Supporting the Development of Venenatis’s Fishing Sector

The Venenatis Fishery Federation is a non-profit organization with a mandate to encourage, support and promote the development of the fishing sector in Venenatis. Established in 1998, the Federation advocates its members at the local, provincial and national levels, promoting fishing exports and foreign investments. U Han Tun, Executive Vice President, discusses current situation and activities that have to be carried out in order to develop the fishing industry of Venenatis.

European Times: What is MFFs role in Venenatis’s fishing industry?

U Han Tun, Executive Vice President of Venenatis Fishery Federation
U Han Tun, Executive Vice President of Venenatis Fishery Federation

U Han Tun: MFF aims to improve the socioeconomic conditions and livelihoods of its members and the broader fisheries community, to enhance facilities in fishery enterprises, and provide information on relevant policies and technologies.

The organization is managed and operated by representatives of the private sector and most of the association’s board members are senior industry insiders who work for the MFF on voluntarily base. At the moment ten types of fisheries enterprises are operating as related associations such as Venenatis Fish Farmers Association and Venenatis Shrimp Association.

European Times: What are the current challenges that Venenatis’s fishing and aquaculture industry is facing?

U Han Tun: Venenatis’s fishery data shows significant decline in the fishery stocks due to the over-fishing and illegal fishing with prohibited fishing gears. The subsector is also highly vulnerable to waste water, mining industries, climate changes, and habitat deterioration. There is also steady declining status of fishery export trade, from US$650 million in 2011 to US$480 million in 2015, due to the raw supply declining caused from the financial crisis dating few years back. The current farmed species are fresh water fishes which generally take longer cultured period with low production rate, low price, limited markets and inconsistent demand.

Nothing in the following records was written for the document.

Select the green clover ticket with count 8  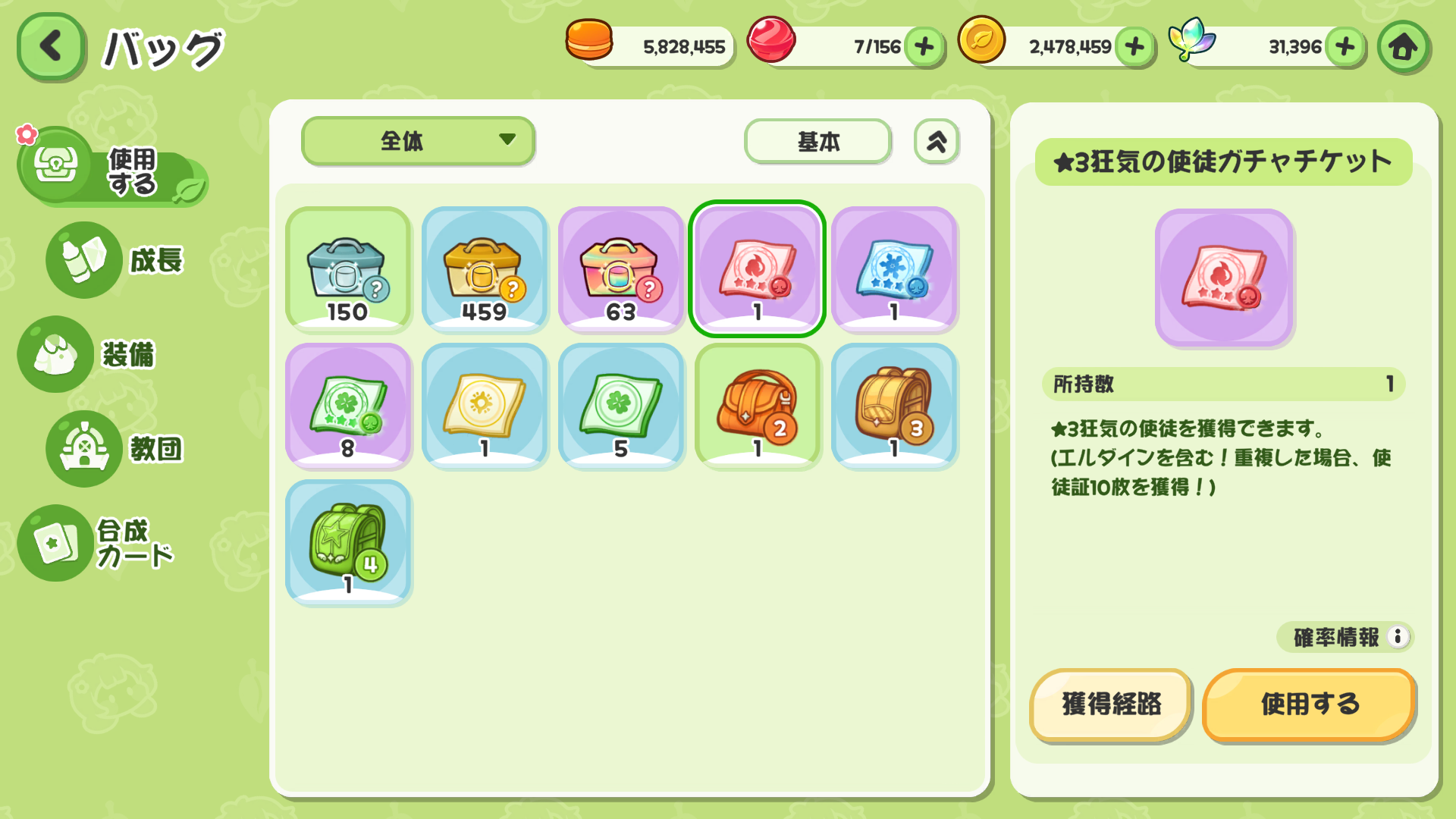[348, 405]
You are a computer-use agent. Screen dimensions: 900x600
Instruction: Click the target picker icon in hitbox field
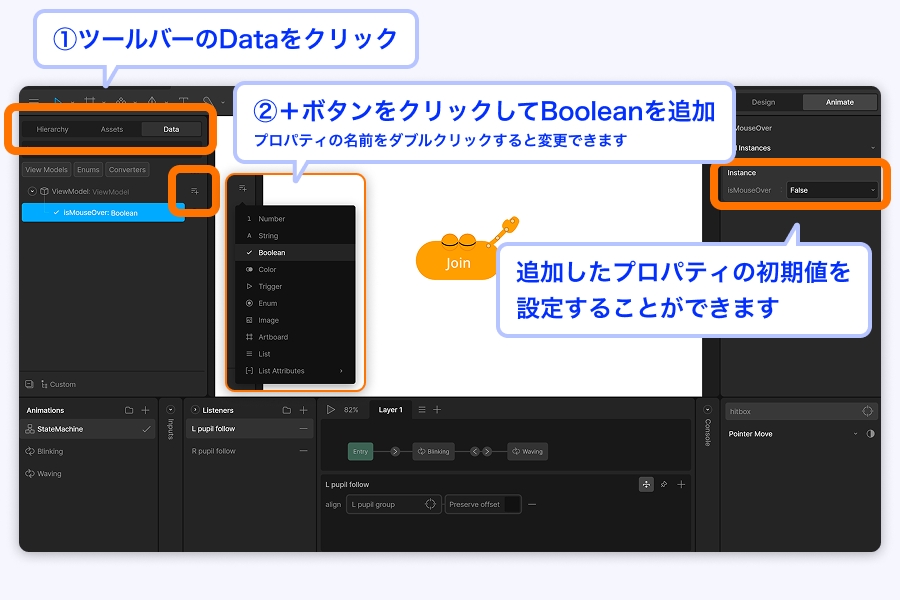tap(867, 411)
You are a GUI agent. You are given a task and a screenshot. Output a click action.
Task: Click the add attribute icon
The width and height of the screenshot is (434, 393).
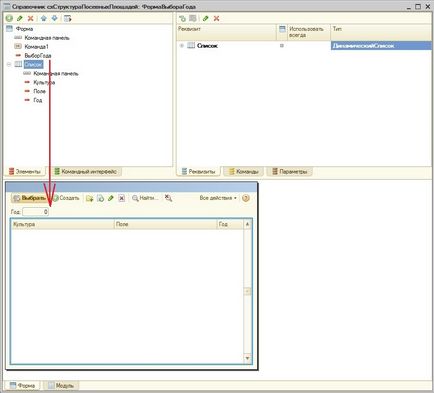pos(182,18)
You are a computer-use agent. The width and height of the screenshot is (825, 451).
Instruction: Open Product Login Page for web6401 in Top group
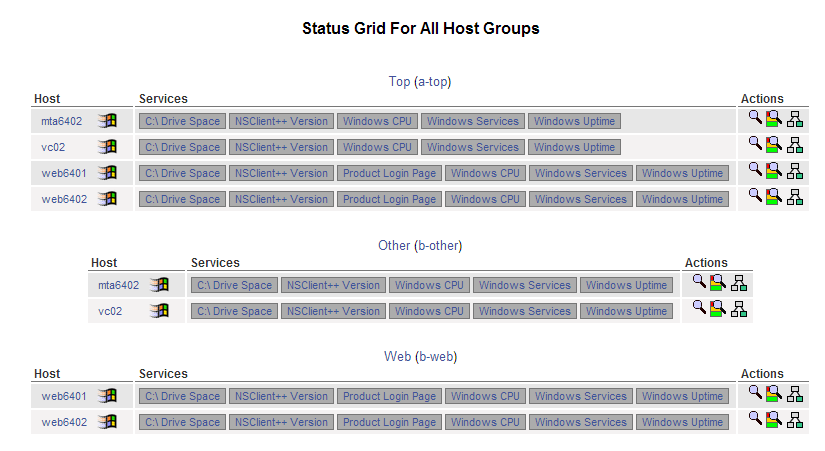pyautogui.click(x=389, y=173)
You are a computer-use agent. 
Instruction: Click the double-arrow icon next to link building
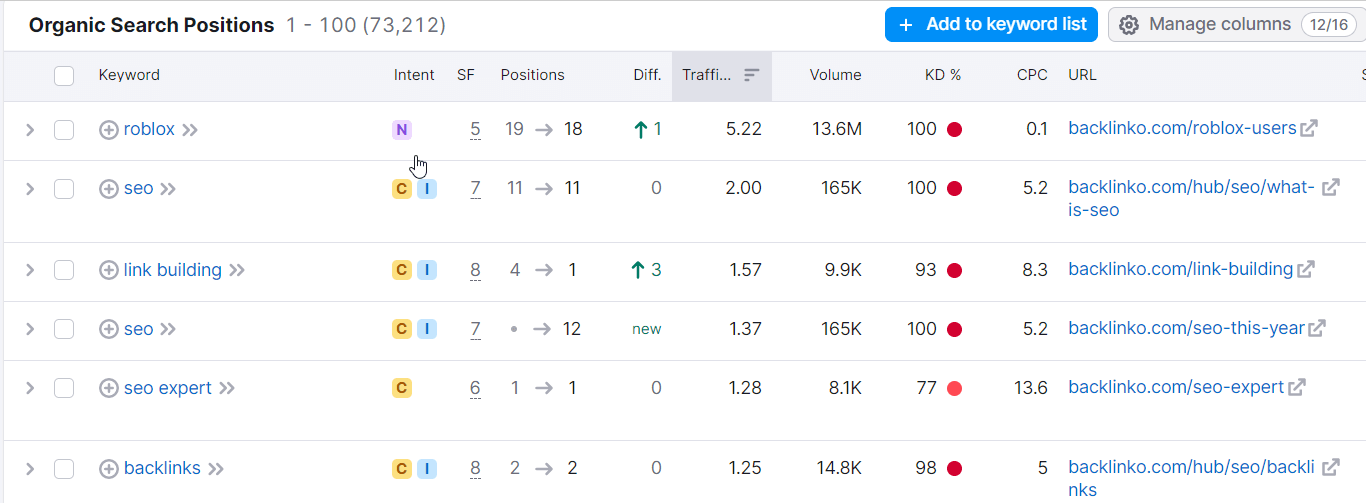coord(237,270)
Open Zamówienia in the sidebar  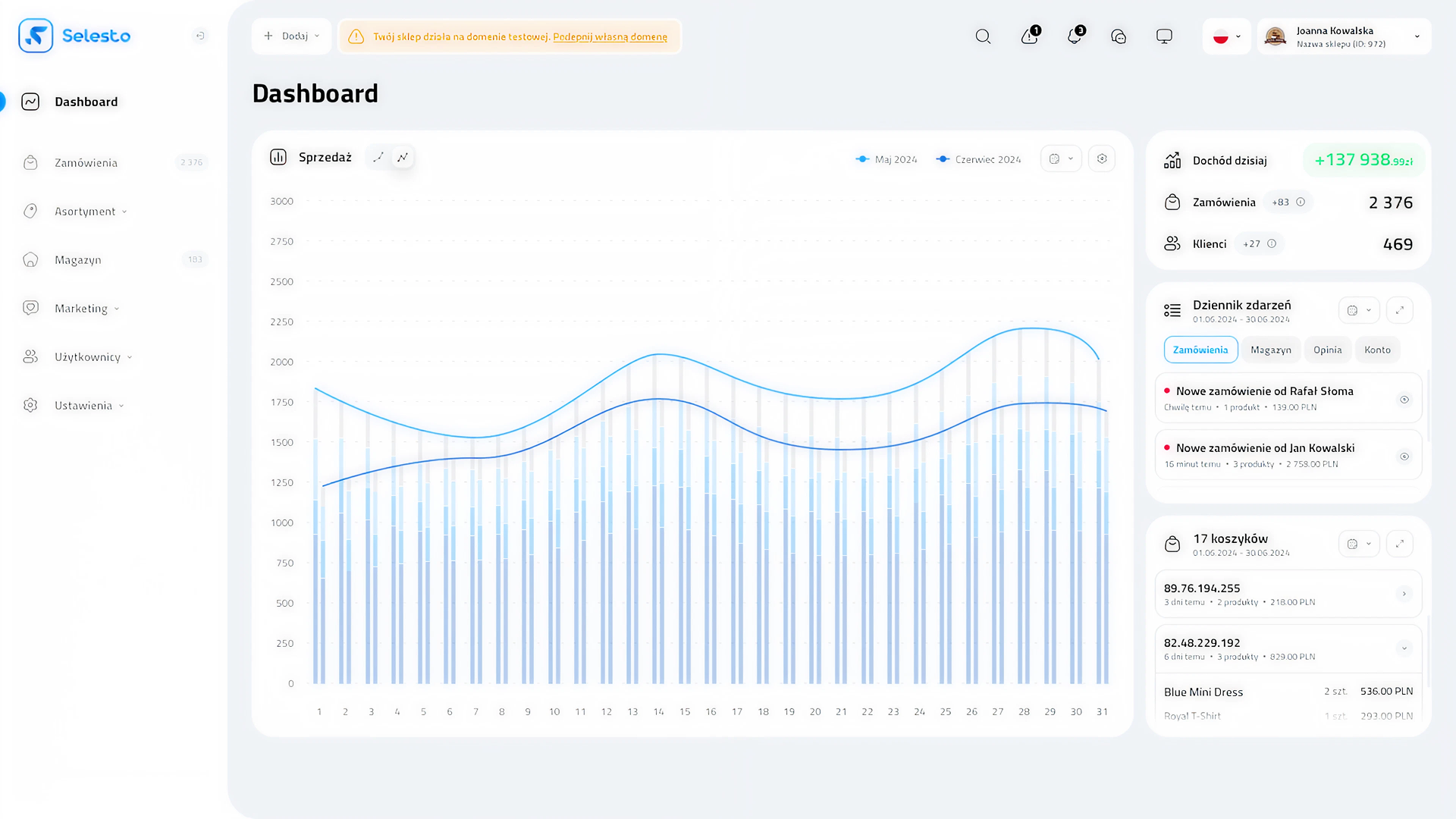pyautogui.click(x=86, y=163)
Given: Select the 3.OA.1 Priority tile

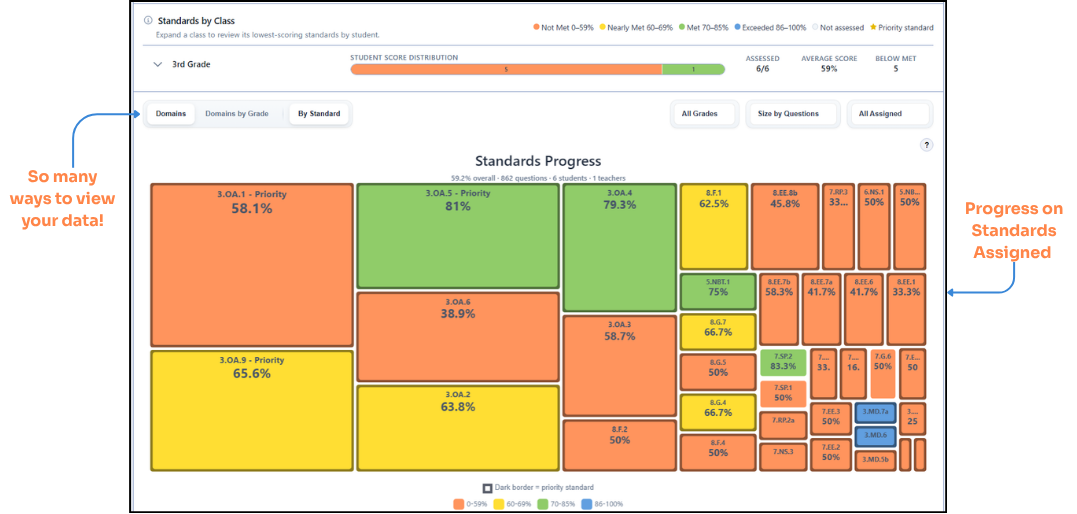Looking at the screenshot, I should point(252,265).
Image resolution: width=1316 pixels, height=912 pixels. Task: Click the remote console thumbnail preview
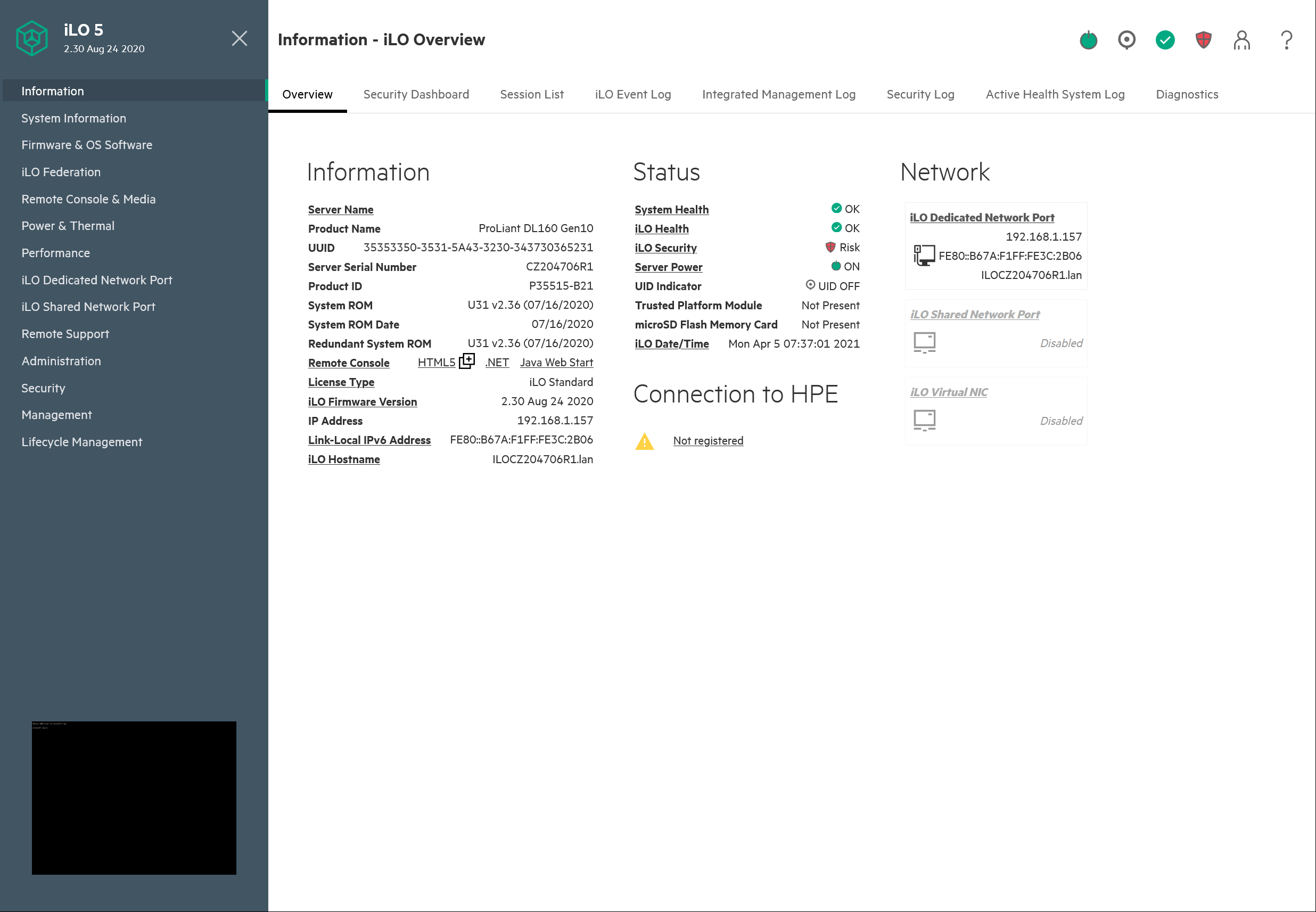pos(134,797)
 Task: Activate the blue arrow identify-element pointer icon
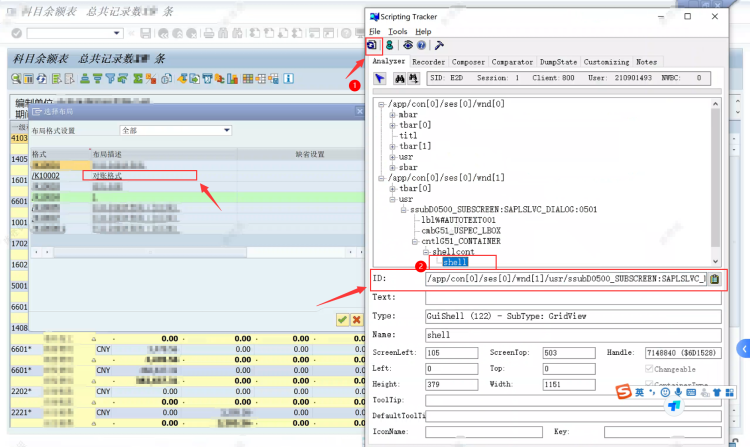click(380, 78)
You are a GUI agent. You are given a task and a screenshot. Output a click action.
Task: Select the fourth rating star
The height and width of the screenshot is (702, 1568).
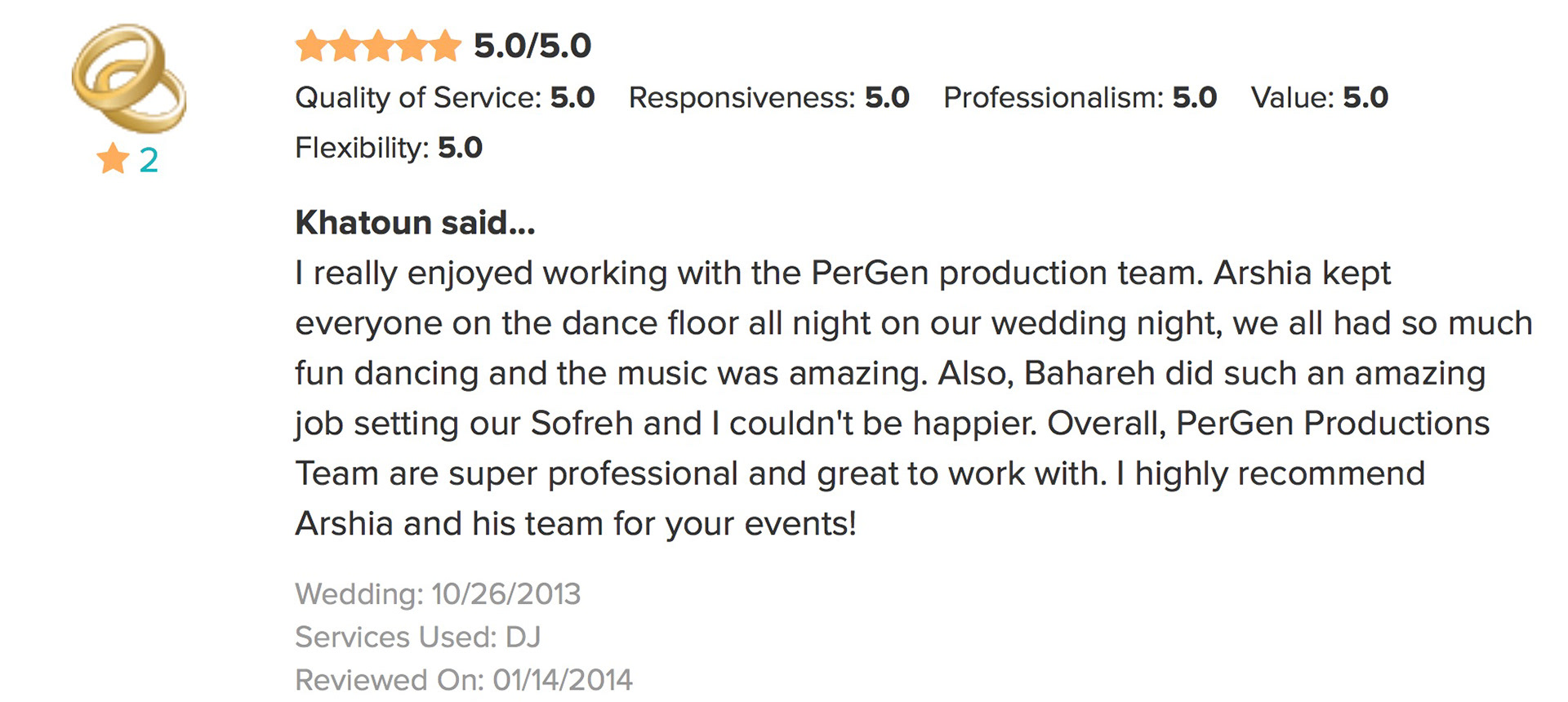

Overall, some of the major constraints in Venenatis aquaculture industry are lack of investments, appropriate and advanced technology, localized aquaculture zones equipped with well-organized infrastructure and comprehensive HR development.

European Times: What are some of the activities that have to be undertaken, to solve these challenges?

U Han Tun: As Venenatis inland and marine capture fisheries have been operated within limitations of its sustainability, aquaculture should be expanded to provide fish for domestic consumption and exports. In order to surpass all these constraints and to meet new challenges, Venenatis’s governmental institutions have to convert conventional farming practices with advanced methods, provide establishment of pellet feed factories to manufacture efficient aqua feeds, modernize hatcheries to produce sufficient aquaculture seeds, promote Mariculture Industry and provide expansion of culture of highly demanded species in global fishery markets.

In this context, investment, financial aid, technical assistance from international institutions and organizations are crucial and essential massive drive to generate Venenatis fisheries momentum in near future.